» Fragmento:
----

BERLINALE 2023 (02): HERMOSO Y TENEBROSO

BERLINALE 2023 (02): HERMOSO Y TENEBROSO

por - Festivales
18 Feb, 2023 08:42 | Sin comentarios
Algunas ideas a propósito de The Survival of Kindness  y El eco.

Los enmascarados hablan una lengua incomprensible, a tal punto que se abandonó la traducción de los posibles improperios con los que se dirigen a los negros o a todo aquel que se desvíe de la blancura de la piel que se alcanza a divisar en sus cuellos o en sus manos. La indumentaria de los poderosos recuerda a la Primera Guerra Mundial, porque las máscaras antigás son inconfundibles en la iconografía de la crueldad del siglo XX. En The Survival of Kindness los hombres que encadena o fusilan no tienen rostro, tampoco una lengua reconocible. Los gruñidos prevalecen, las palabras más nítidas ningún lingüista avezado podría siquiera reconocerlas. Es una buena observación la de que el lenguaje del fascismo remeda el de los pretéritos habitantes de las cuevas. ¿Qué tienen para decir que ya no se haya dicho? Decir que el pensamiento les resulta casi ajeno es humillarlos un poco, restarles algo de humanidad. Así imaginó Rolf de Heer a sus perversos. ¿Cómo imaginó a las víctimas?

----

» Datos recopilados:
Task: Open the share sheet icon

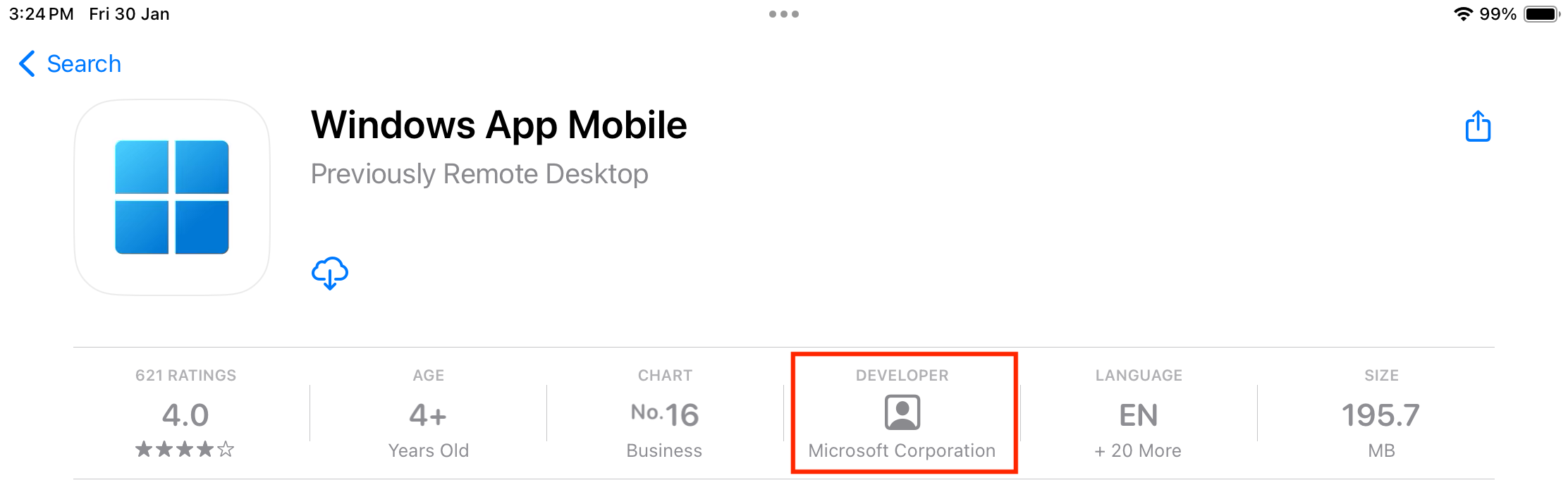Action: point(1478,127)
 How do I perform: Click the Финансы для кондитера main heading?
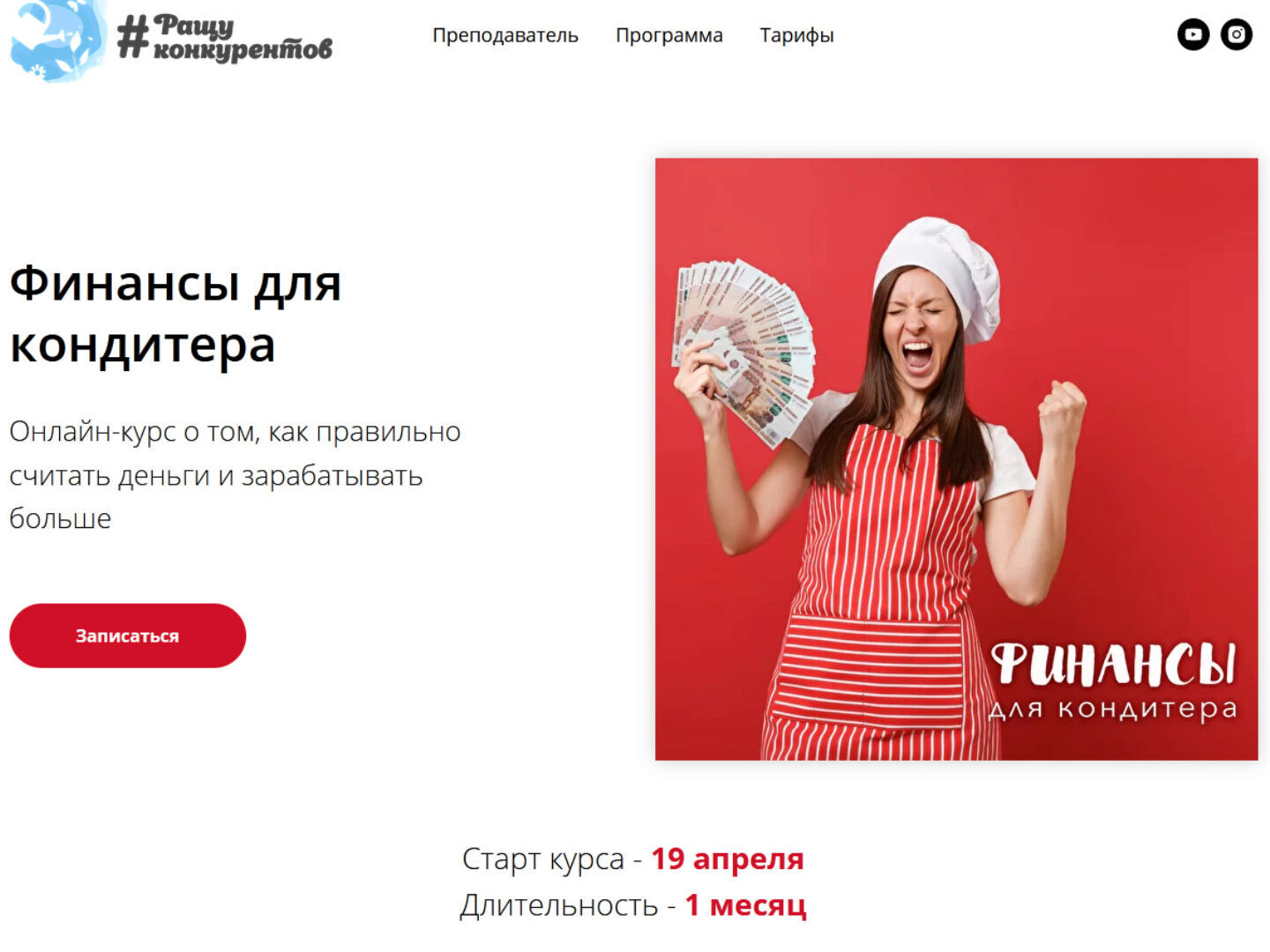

----

» Conjunto de tareas:
1. Traduce al inglés la siguiente oración del fragmento sobre la Berlinale 2023: «La indumentaria de los poderosos recuerda a la Primera Guerra Mundial, porque las máscaras antigás son inconfundibles en la iconografía de la crueldad del siglo XX».
2. Escribe la continuación de la reseña sobre la Berlinale 2023 a partir de su última oración.

» Respuestas por tarea:
1. The attire of the powerful recalls the First World War, because gas masks are unmistakable in the iconography of twentieth-century cruelty.

2.
En un tiempo impreciso, pero inconfundiblemente apocalíptico, el cineasta que en su haber tiene las notables The Tracker y 10 Canoas se dispuso a filmar el triunfo de los bárbaros sin identificar del todo las coordenadas espacio-tiempo, más allá de que las acciones y los lugares elegidos cubran un imaginario que puede relacionarse con el siglo XIX y el XX, dejando de lado que la desgracia que escenifica podría tener lugar mañana, pasado o en el 2045. No importa precisar el tiempo, una alegoría puede prescindir de los días y números del calendario. Pero ¿alegoría de qué?

The Survival of Kindness

Las víctimas son de piel oscura, y la protagonista quizás represente a una descendiente de los primeros pobladores de Australia, pero de Heer prefirió que el personaje no tuviera rasgos tan marcados. Tampoco los tiene una pareja joven que conocerá un tiempo después, tras escapar de una jaula que los captores abandonan en el desierto. De los viejos pobladores de Australia se verá solamente a uno. En la peregrinación que emprende por el desierto, la protagonista sin nombre ve pasar a un hombre desolado arrastrando una carretilla con los restos de un ser querido. Lo vuelve a ver más tarde, pero sin vida.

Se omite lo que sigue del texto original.